(Source data)
'''
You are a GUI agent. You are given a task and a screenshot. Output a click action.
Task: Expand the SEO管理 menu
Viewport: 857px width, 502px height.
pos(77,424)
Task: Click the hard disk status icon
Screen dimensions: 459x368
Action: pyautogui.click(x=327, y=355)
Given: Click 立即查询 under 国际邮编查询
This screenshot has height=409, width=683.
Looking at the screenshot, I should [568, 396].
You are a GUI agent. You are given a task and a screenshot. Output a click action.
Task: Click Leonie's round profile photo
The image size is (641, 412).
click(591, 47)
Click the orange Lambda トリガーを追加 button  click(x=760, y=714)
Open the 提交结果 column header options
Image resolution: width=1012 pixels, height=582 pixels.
'''
_What is being asked_
Copy out all of the material above verbatim, line for line.

_Task output_
You are a GUI agent. You are given a task and a screenshot. Output a click action.
Task: Expand the SEO管理 menu
Viewport: 857px width, 502px height.
pos(77,424)
Task: Click the hard disk status icon
Screen dimensions: 459x368
Action: pyautogui.click(x=327, y=355)
Given: Click 立即查询 under 国际邮编查询
This screenshot has height=409, width=683.
Looking at the screenshot, I should [568, 396].
You are a GUI agent. You are given a task and a screenshot. Output a click action.
Task: Click Leonie's round profile photo
The image size is (641, 412).
click(591, 47)
Click the orange Lambda トリガーを追加 button  click(x=760, y=714)
Open the 提交结果 column header options
Image resolution: width=1012 pixels, height=582 pixels.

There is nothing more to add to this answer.